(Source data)
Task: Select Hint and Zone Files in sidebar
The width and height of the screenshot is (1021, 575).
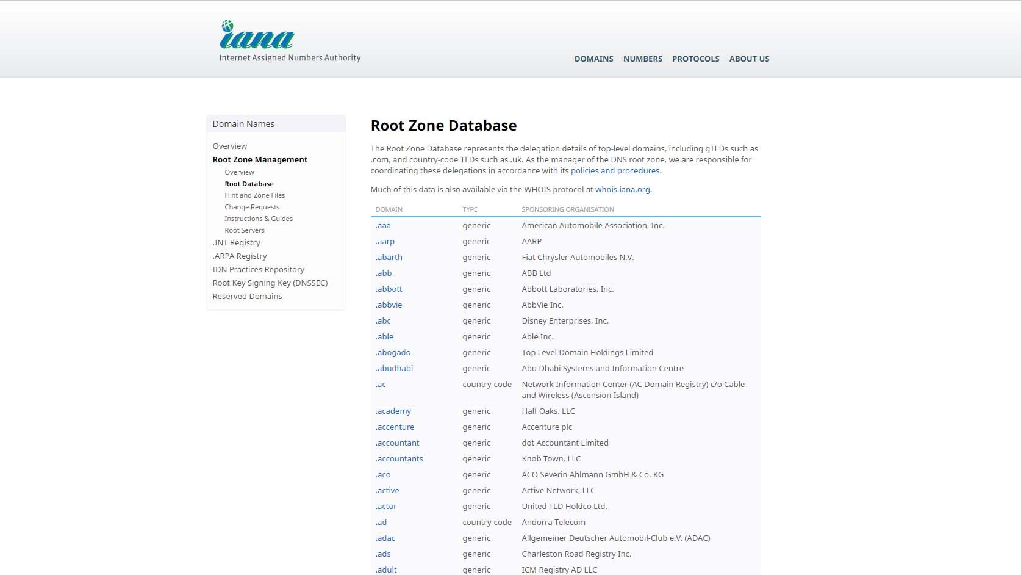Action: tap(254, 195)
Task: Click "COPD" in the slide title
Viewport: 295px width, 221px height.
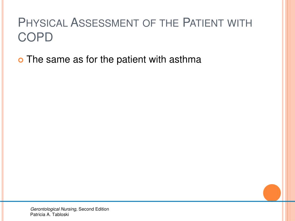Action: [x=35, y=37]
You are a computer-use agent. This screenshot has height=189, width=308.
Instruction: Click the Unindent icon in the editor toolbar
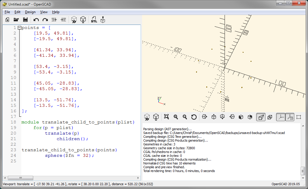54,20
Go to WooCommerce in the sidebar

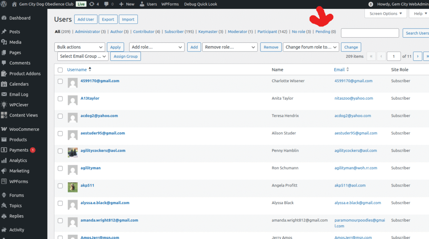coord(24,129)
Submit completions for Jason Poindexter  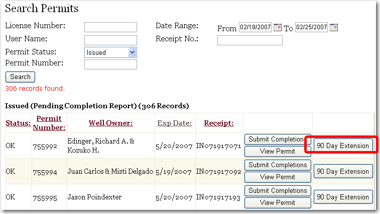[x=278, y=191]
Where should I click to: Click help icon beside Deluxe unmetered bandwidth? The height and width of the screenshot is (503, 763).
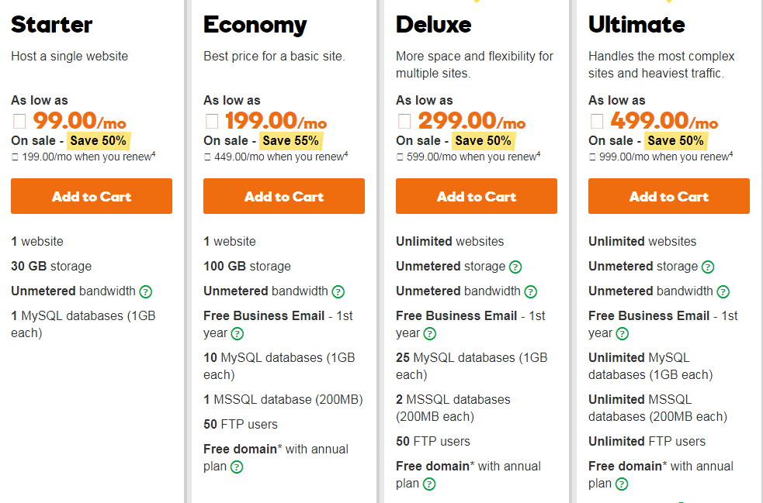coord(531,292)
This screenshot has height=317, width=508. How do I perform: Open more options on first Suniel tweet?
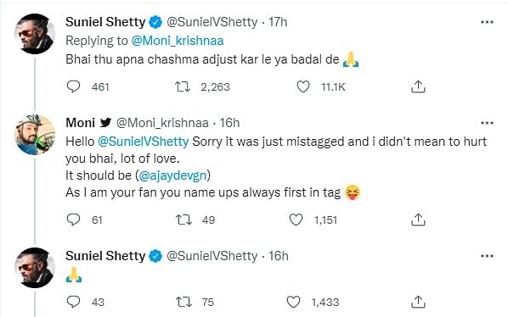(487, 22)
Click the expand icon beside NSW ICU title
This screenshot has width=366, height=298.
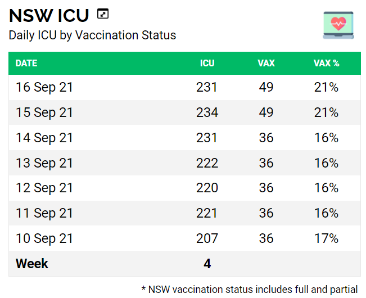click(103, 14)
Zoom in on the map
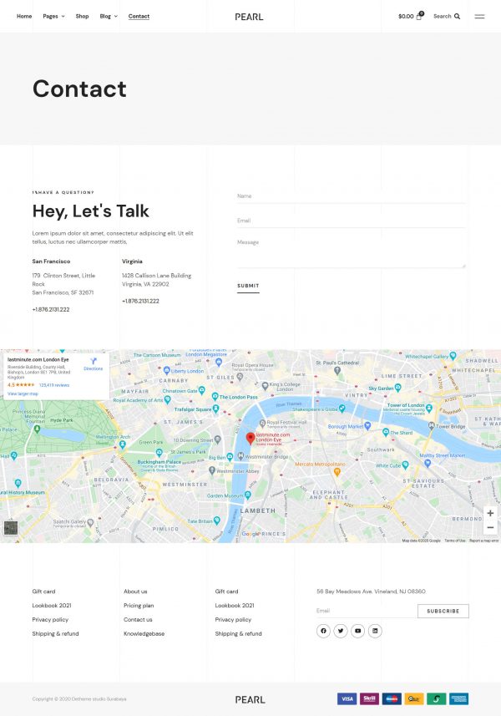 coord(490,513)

...

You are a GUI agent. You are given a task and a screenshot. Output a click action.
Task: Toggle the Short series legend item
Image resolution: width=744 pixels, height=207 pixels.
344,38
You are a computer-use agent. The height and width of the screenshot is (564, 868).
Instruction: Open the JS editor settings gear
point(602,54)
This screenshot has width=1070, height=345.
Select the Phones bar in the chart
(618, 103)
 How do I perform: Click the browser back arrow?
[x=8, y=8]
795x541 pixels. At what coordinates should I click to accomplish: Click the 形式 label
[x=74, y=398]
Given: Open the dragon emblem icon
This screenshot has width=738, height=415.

* * *

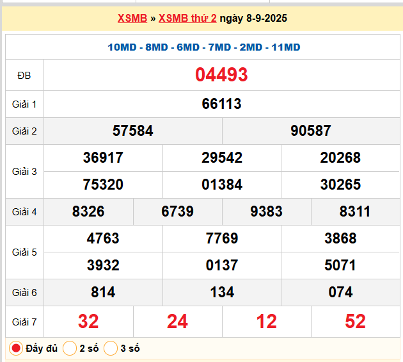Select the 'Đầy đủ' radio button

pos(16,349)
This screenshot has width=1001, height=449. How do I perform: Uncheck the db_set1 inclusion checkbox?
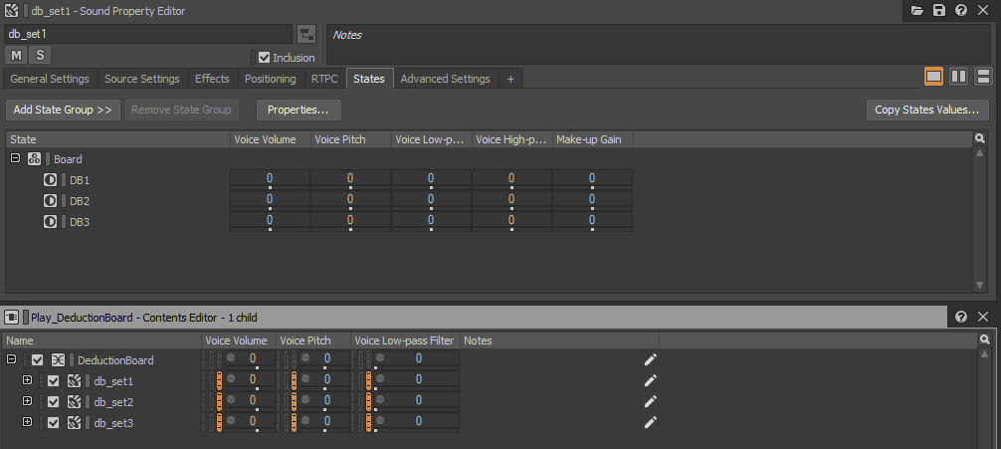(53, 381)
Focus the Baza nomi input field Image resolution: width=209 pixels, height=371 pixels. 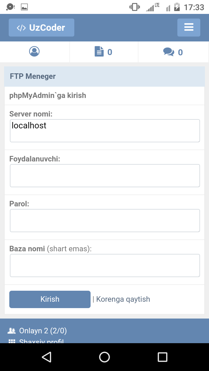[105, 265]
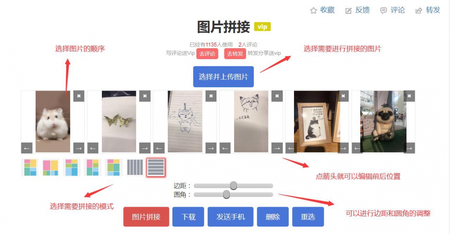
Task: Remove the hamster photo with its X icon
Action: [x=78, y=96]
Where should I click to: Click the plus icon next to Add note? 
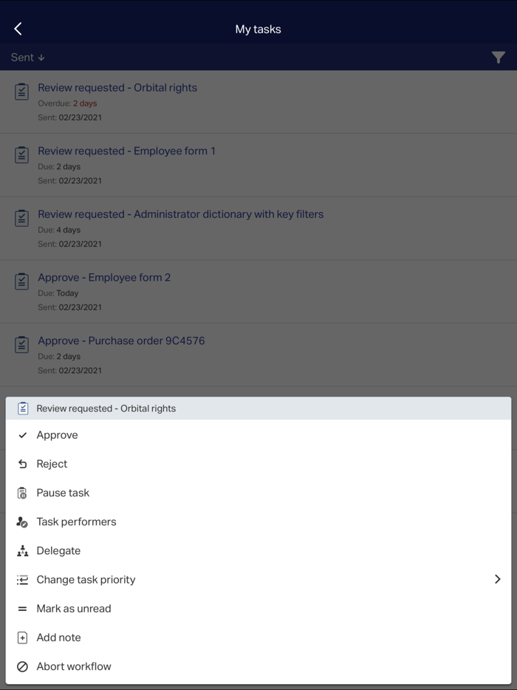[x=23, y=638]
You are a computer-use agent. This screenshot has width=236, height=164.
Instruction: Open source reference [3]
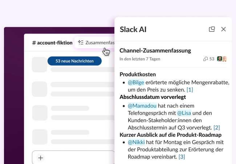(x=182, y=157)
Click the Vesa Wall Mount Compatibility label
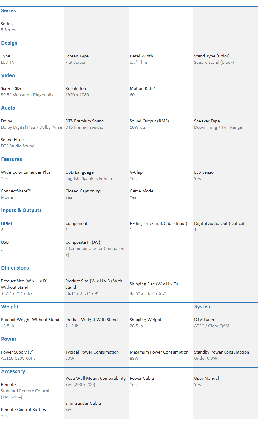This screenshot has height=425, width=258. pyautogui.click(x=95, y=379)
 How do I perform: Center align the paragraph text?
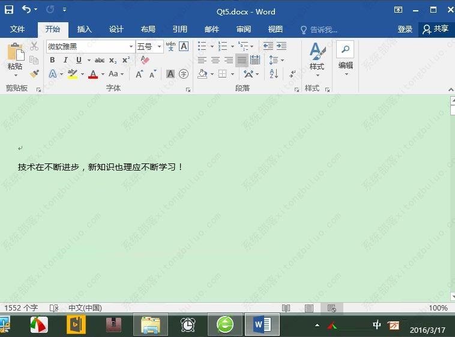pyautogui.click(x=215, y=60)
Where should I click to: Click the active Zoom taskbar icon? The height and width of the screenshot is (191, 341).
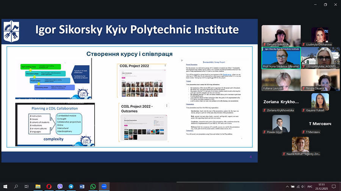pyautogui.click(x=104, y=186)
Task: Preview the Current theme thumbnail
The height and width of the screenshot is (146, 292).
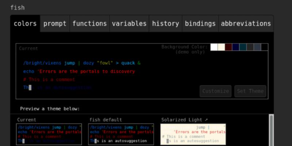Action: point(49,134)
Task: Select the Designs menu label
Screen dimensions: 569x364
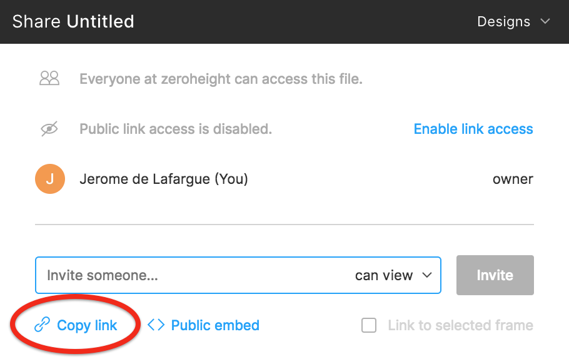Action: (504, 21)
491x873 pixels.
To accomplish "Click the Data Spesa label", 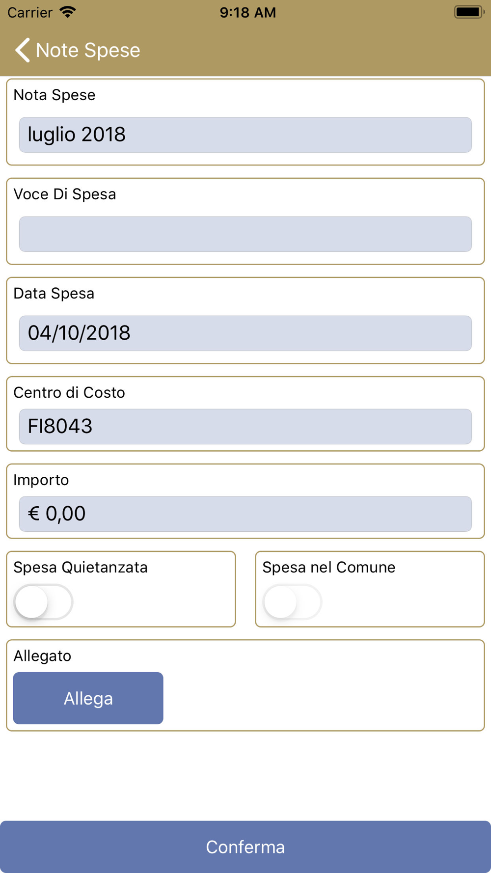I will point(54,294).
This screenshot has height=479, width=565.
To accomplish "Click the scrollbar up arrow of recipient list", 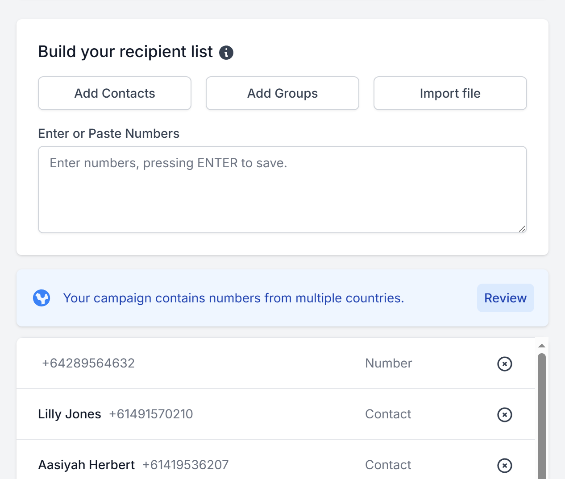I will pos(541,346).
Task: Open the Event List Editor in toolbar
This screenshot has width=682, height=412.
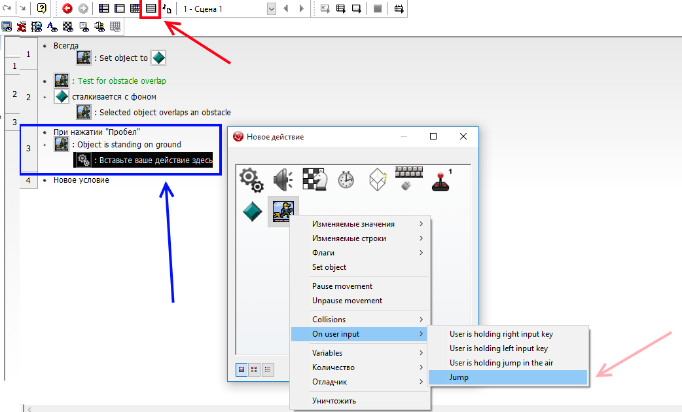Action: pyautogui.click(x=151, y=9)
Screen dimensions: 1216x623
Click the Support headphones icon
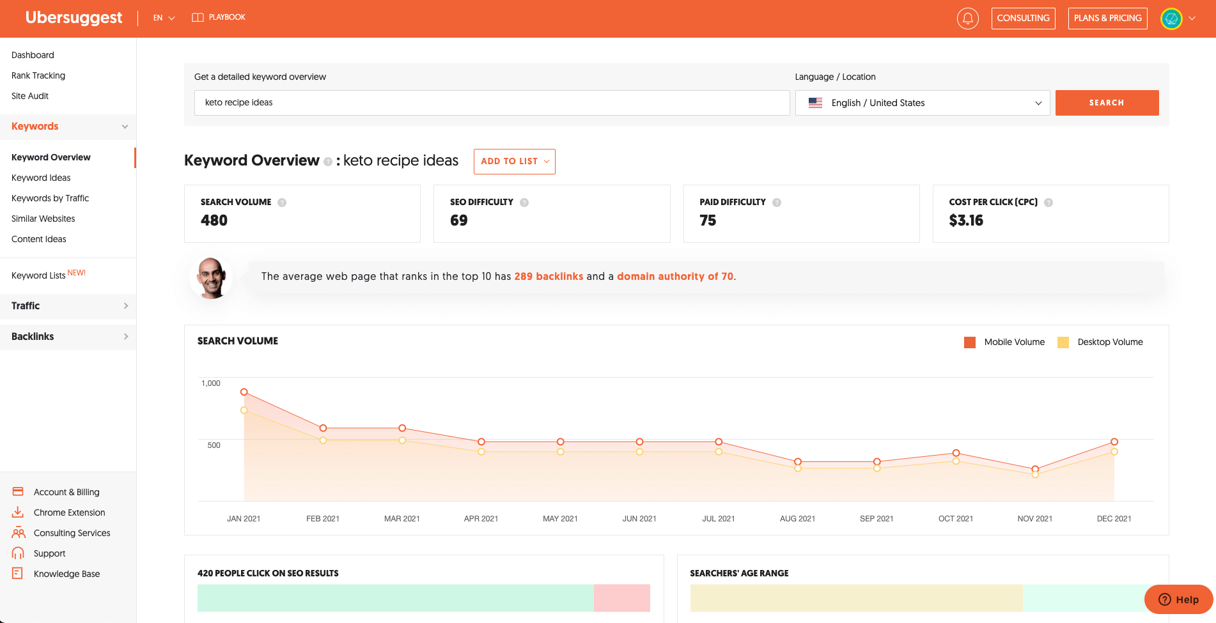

* _Goal of the exercise_
Of all the lines in the data above, show only those that hold the word "agent".

* _Task output_
You are a computer-use agent. This screenshot has height=189, width=308.
You are a GUI agent. You are given a task and a screenshot. Output a click action.
You are a computer-use agent. The height and width of the screenshot is (564, 868).
You are a computer-use agent. This screenshot has width=236, height=164.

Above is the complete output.